PfP is a national initiative launched earlier this year by the U.S. Department of Health and Human Services. Through the PfP, KHA has established a hospital engagement network (K-HEN) to help hospitals identify ways to improve patient safety and share learning among hospitals across the state.
“Kentucky’s hospitals continue to demonstrate a strong commitment to improve patient safety and quality of care. KHA is very pleased that almost 80 percent of Kentucky’s hospitals are participating in K-HEN. There are nearly 2,000 hospitals participating nationwide, working with their state hospital associations in partnership with HRET, in 33 states. Out of the hospital associations involved, Kentucky has the highest participation rate with 101 of the state’s 131 hospitals signed up,” said Michael T. Rust, KHA president. “Our state’s participation in the hospital engagement network is the latest example of our ongoing effort to make care safer for our patients.”
The PfPs’ goal for this two-year project is to reduce preventable readmissions that occur within 30 days of discharge by 20 percent and HACs by 40 percent (compared to 2010) by the end of 2013. K-HEN will provide resources and expertise from AHA’s HRET to build on evidence from research and pilot projects, as well as best practices, learning networks and other resources to address 10 targeted areas:
1. Adverse drug events (ADE); 2. Catheter-associated urinary tract infections (CAUTI); 3. Central line-associated blood stream infections (CLABSI); 4. Injuries from falls and immobility; 5. Obstetrical adverse events; 6. Pressure ulcers; 7. Surgical site infections; 8. Venous thromboembolism (VTE) or deep vein clots; 9. Ventilator-associated pneumonia (VAP); 10. Preventable readmissions including Harrison Memorial Hospital, 100 out of the 131 Kentucky hospitals are participating in the K-HEN project.

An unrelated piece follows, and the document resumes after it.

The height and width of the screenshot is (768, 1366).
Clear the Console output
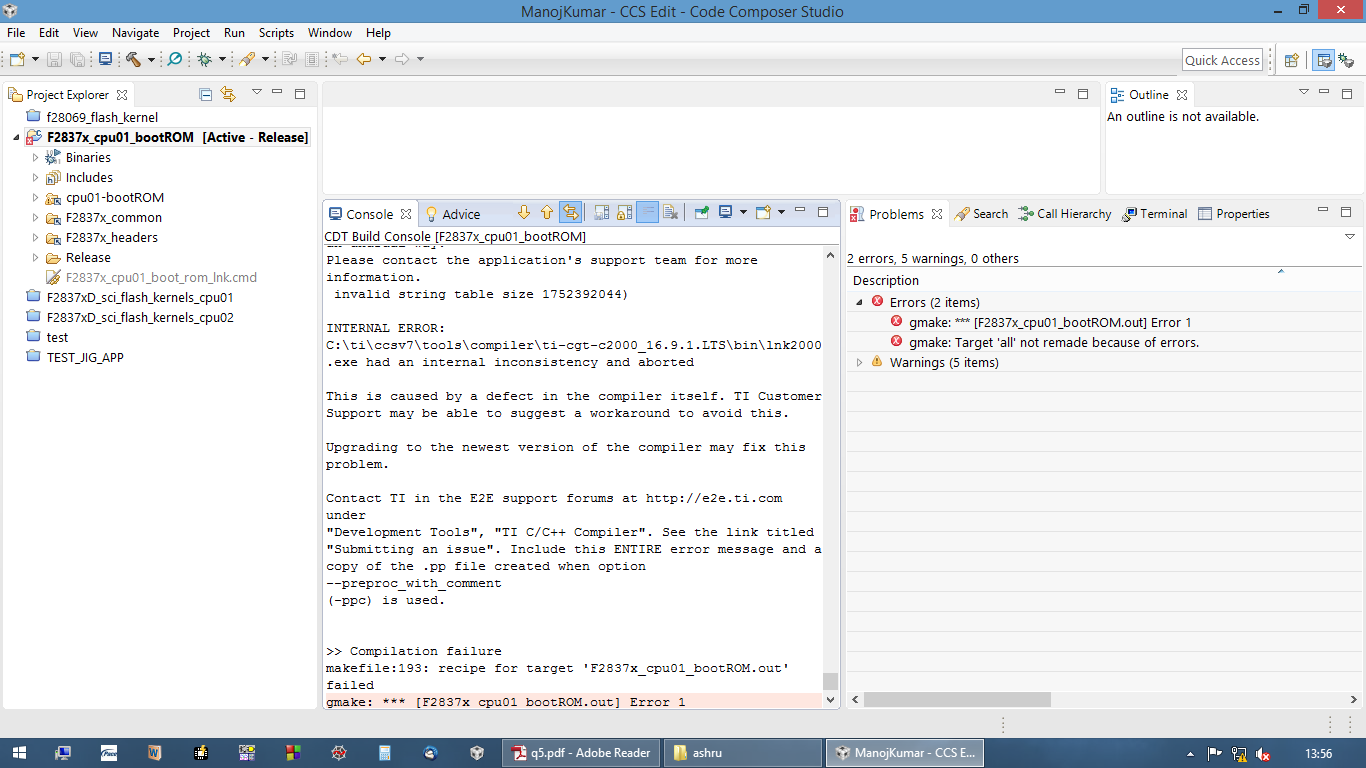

“Harrison Memorial Hospital’s mission has always been to provide the highest quality care for its patients. This voluntary initiative will result in even more lives saved, fewer complications and a reduction in health care costs for the people in our community,” said Sheila Currans, HMH Chief Executive Officer. “HMH has established two Interdisciplinary Teams, led by Dr. Stephen Moses, HMH Chief of Staff and Dr. Karl Schulstad, HMH Chief of Surgery. We are committed to achieving these very aggressive goals set forth by U.S Department of Health and Human Services.”